The United States has an interest in the region of China's east coast. The ability of the US navy to oversee, if necessary prevent, and ensure other parties cannot prevent the passage of goods from Europe and the Middle East to China, Japan, Korea and Taiwan and back gives the US leverage over the countries of East Asia, which is a densely populated region with a huge amount of industrial infrastructure and educated and productive citizens who would be difficult rivals for the US to overcome if they pursue interests contrary to those of the US.
But unlike Israel, the necessity of sea lanes, and the importance of Taiwan and South Korea in ensuring US domination of those sea lanes is not part of the US popular understanding of the world. US interests regarding China are generally understood by people who are able to weigh them in a detached and objective way.
But given the differences in the interests are evaluated, the second major difference is that Taiwan can withstand a stronger China than existed in 1972. Taiwan is viable for at least as long as the US is able to prevent a tremendous Chinese amphibious invasion of the island.
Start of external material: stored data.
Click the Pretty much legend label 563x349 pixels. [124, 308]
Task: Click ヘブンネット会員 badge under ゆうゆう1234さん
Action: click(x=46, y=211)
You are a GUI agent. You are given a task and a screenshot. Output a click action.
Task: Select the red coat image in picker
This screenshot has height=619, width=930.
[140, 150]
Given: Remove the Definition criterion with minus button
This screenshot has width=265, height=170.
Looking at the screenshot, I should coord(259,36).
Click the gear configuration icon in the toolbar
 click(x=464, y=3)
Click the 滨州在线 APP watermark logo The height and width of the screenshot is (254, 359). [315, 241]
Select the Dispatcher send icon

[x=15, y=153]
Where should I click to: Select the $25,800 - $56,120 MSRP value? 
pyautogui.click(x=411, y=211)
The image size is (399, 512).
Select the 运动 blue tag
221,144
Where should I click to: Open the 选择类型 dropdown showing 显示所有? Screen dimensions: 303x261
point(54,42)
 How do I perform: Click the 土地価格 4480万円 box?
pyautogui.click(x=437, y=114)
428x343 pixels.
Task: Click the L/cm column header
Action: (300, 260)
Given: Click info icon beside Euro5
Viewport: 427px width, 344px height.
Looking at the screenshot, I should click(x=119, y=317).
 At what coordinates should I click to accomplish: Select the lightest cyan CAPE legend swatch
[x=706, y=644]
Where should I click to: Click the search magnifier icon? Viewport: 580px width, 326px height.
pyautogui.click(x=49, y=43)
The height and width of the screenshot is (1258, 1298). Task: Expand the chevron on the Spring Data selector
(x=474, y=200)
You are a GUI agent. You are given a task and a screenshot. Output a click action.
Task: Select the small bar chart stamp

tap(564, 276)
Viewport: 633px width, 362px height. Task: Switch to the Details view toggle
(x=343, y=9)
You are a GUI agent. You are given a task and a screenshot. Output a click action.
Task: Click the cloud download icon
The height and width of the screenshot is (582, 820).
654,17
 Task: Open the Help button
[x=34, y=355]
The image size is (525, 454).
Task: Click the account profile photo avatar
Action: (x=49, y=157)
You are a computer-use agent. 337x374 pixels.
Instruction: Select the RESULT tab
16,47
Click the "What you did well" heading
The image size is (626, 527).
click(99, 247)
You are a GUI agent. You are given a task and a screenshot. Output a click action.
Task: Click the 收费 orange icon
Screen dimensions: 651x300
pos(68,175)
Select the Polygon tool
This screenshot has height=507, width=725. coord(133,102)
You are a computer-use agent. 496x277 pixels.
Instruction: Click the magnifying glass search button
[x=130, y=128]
A Jewish majority state in Israel is far more delicate, requires far more intervention. Any of Israel's neighbors gaining enough technological sophistication to answer the Israel's latent threat to cause catastrophic damage to any opponent would threaten Israel's strategic viability.
The United States could afford to see China industrialize more rapidly and gain more militarily useful strategic resources because the US Navy has a huge lead that puts any Chinese challenge to US domination of the west Pacific ocean decades away. The United States cannot afford to see Iran industrialize more rapidly or gain more resources because the gains Iran has already made are intolerable by Israel's strategic calculations.
The US is pinned by Israel's small population size and the fact that it is widely seen in its region as the result of an historical injustice that should be corrected (what Obama means when he says Israel is in a hostile region) to, at best, cold wars of attrition against any country in the region that have to capacity to pursue foreign policy objectives in line with the perspectives of their people.
A two state solution would not lessen the strategic liabilities Israel imposes on the United States unless it is generous enough that most of the people in the region consider it fair. There is no indication that Israel would accept such an arrangement, and, indeed, a Palestinian state with enough sovereignty to gain regional acceptance would also have enough sovereignty to render a majority state for Israel's about 5 million Jews non-viable.
Instead, the best the US can hope for until it begins to re-evaluate its commitment to the idea that about 5 million Jewish people must have a majority state in Palestine, is to manage an increasingly costly war with the entire rest of the region. This is both morally and materially vastly more costly than negotiating a single state that ensures individual rights to Jewish people but does the same for Palestinians and does not carve out a specific ethnic majority.